John Sessions RIP
John Sessions checked out my arse on sunny Goodge Street. I was very flattered. I had the sort of arse that caught the eye and the imagination in those days, and I was very pleased it was him. John Sessions was a hero of mine.
In the late 80's and 90's Sessions' pell mell and sweaty solo shows were the closest I ever got to theatre. A man in a room on a mostly bare stage telling ludicrous stories and spinning nonsense out of awkward collisions between low and high art. Posturing, preening, doing all the voices, all the contortions, and smuggling in, under the guise of improv, real, surprising writing.

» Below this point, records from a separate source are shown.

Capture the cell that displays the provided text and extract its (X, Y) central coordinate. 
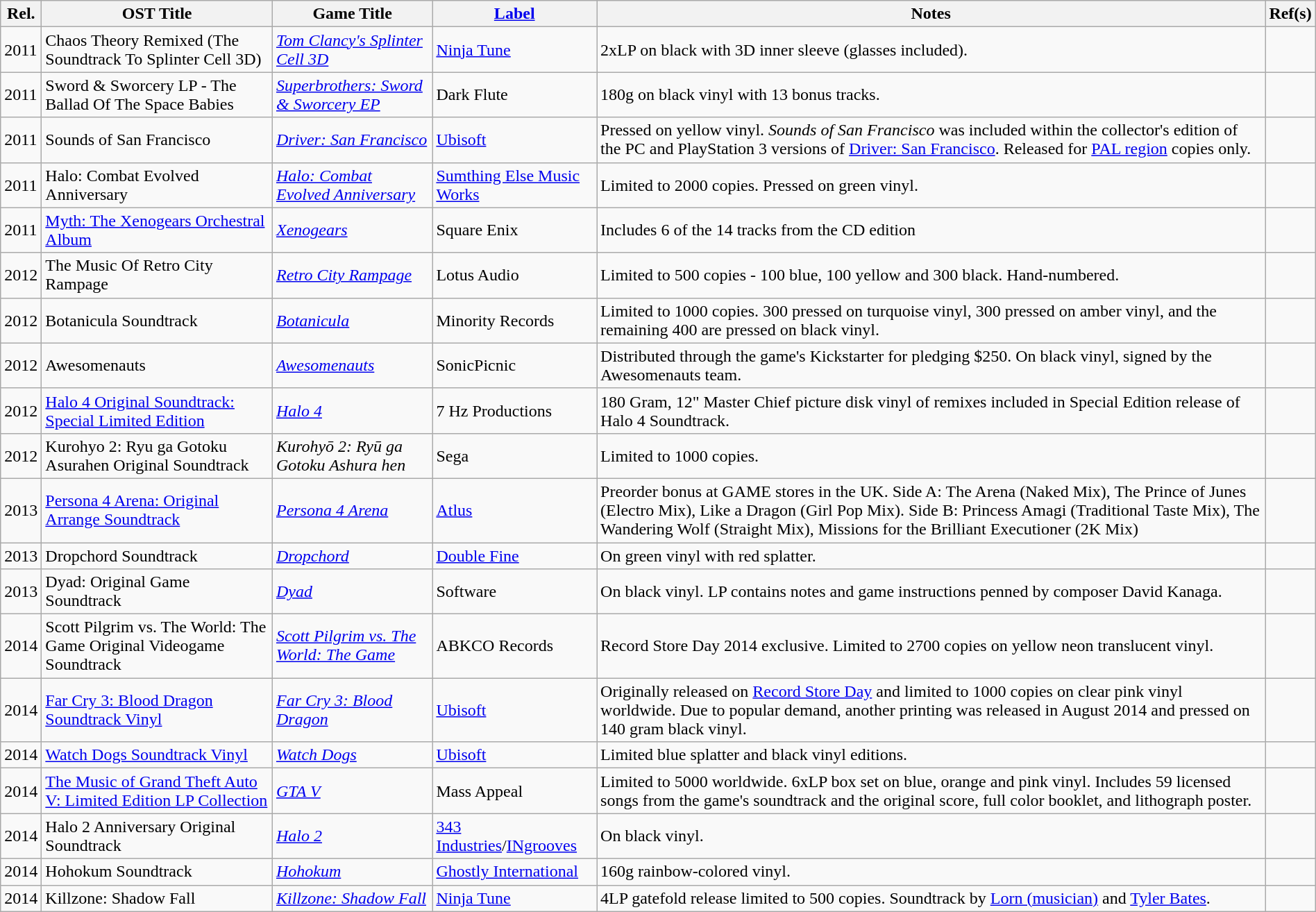
Mass Appeal (515, 791)
Notes (931, 14)
GTA V (352, 791)
Persona 4 Arena: Original Arrange Soundtrack (157, 510)
Limited blue splatter and black vinyl editions. (931, 755)
Limited to 1000 copies. (931, 455)
Chaos Theory Remixed (The Soundtrack To Splinter Cell 3D) (157, 50)
Game Title (352, 14)
Watch Dogs (352, 755)
Limited to 500 copies - 100 blue, 100 yellow and 300 black. Hand-numbered. (931, 275)
Watch Dogs Soundtrack Vinyl (157, 755)
4LP gatefold release limited to 500 copies. Soundtrack by Lorn (musician) and Tyler Bates. (931, 898)
Xenogears (352, 230)
Sumthing Else Music Works (515, 185)
Limited to 1000 copies. 300 pressed on turquoise vinyl, 300 pressed on amber vinyl, and the remaining 400 are pressed on black vinyl. (931, 321)
Tom Clancy's Splinter Cell 3D (352, 50)
Hohokum Soundtrack (157, 872)
Sega (515, 455)
Minority Records (515, 321)
Dropchord (352, 556)
Ref(s) (1290, 14)
2xLP on black with 3D inner sleeve (glasses included). (931, 50)
Botanicula (352, 321)
Botanicula Soundtrack (157, 321)
Halo 2 (352, 836)
Far Cry 3: Blood Dragon (352, 710)
Dyad (352, 591)
Dropchord Soundtrack (157, 556)
Superbrothers: Sword & Sworcery EP (352, 94)
Halo 2 Anniversary Original Soundtrack (157, 836)
On black vinyl. (931, 836)
Sword & Sworcery LP - The Ballad Of The Space Babies (157, 94)
Dyad: Original Game Soundtrack (157, 591)
SonicPicnic (515, 365)
Includes 6 of the 14 tracks from the CD edition (931, 230)
Halo 4 Original Soundtrack: Special Limited Edition (157, 411)
Distributed through the game's Kickstarter for pledging $250. On black vinyl, signed by the Awesomenauts team. (931, 365)
Halo 4 (352, 411)
The Music Of Retro City Rampage (157, 275)
Persona 4 Arena (352, 510)
343 Industries/INgrooves (515, 836)
Rel. (21, 14)
Label (515, 14)
Scott Pilgrim vs. The World: The Game Original Videogame Soundtrack (157, 646)
OST Title (157, 14)
180 Gram, 12" Master Chief picture disk vinyl of remixes included in Special Edition release of Halo 4 Soundtrack. (931, 411)
Sounds of San Francisco (157, 140)
Dark Flute (515, 94)
Record Store Day 2014 exclusive. Limited to 2700 copies on yellow neon translucent vinyl. (931, 646)
Double Fine (515, 556)
On black vinyl. LP contains notes and game instructions penned by composer David Kanaga. (931, 591)
Far Cry 3: Blood Dragon Soundtrack Vinyl (157, 710)
Scott Pilgrim vs. The World: The Game (352, 646)
180g on black vinyl with 13 bonus tracks. (931, 94)
ABKCO Records (515, 646)
Driver: San Francisco (352, 140)
Atlus (515, 510)
Square Enix (515, 230)
Software (515, 591)
Limited to 2000 copies. Pressed on green vinyl. (931, 185)
The Music of Grand Theft Auto V: Limited Edition LP Collection (157, 791)
160g rainbow-colored vinyl. (931, 872)
7 Hz Productions (515, 411)
Retro City Rampage (352, 275)
Ghostly International (515, 872)
Myth: The Xenogears Orchestral Album (157, 230)
Hohokum (352, 872)
Kurohyo 2: Ryu ga Gotoku Asurahen Original Soundtrack (157, 455)
Kurohyō 2: Ryū ga Gotoku Ashura hen (352, 455)
On green vinyl with red splatter. (931, 556)
Lotus Audio (515, 275)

He snuck it in there, right before my greedy face and I was like a pig at a trough. He performed Napoleon's campaigns, Turner painting The Fighting Temeraire and the Biblical War in Heaven - the obvious stuff of comic material - and I was dazzled. I needed to look these things up: I needed to hit the books and find out who Pinter was and why he spoke like that. Imagine hitting the library after a comedy gig now. I miss this: archness, difficulty, art aimed over my head. It's impossible to imagine - those days have been demographically streamlined out of existence and those shows would never get on telly now - they'd struggle to get in a theatre.
You can't get them on DVD. Apparently no one wants them.
He was always funny too. Its not enough to be just clever - and in truth Sessions was in those days always desperate to show people how clever he was. I understand it - he talked at length about his impostor syndrome, his depression, his feeling of never being good enough. I feel you, John (though I never did on Goodge Street). But he was always funny.
I loved John Sessions. His perm. His grin. His tongue sticking out. His certain knowledge that he was rubbing people up the wrong way and he couldn't help it because that was who he was. In later years he became a character actor of gravity and detail, a classy bit of furniture dressing a set, always perfectly placed. In his private life he became a curmudgeon, embracing his oddness: a seething Brexiteer and an ardent Sherlockian. It didn't put me off him. It seemed like he had painted himself into a corner. He had become the sort of irascible old don that he was always destined to be. Having views.
He's dead at 67 which is far too young. He should have had another twenty years in which to turn into Margaret Rutherford, the part he was born to play, alongside Napoleon, J M W Turner, Satan and Keith Richard. Another little bit of my youth has been chipped away and another one of the good people gone. And I'll not get to meet him, apart from that fleeting buttock-based moment in North London. Shame.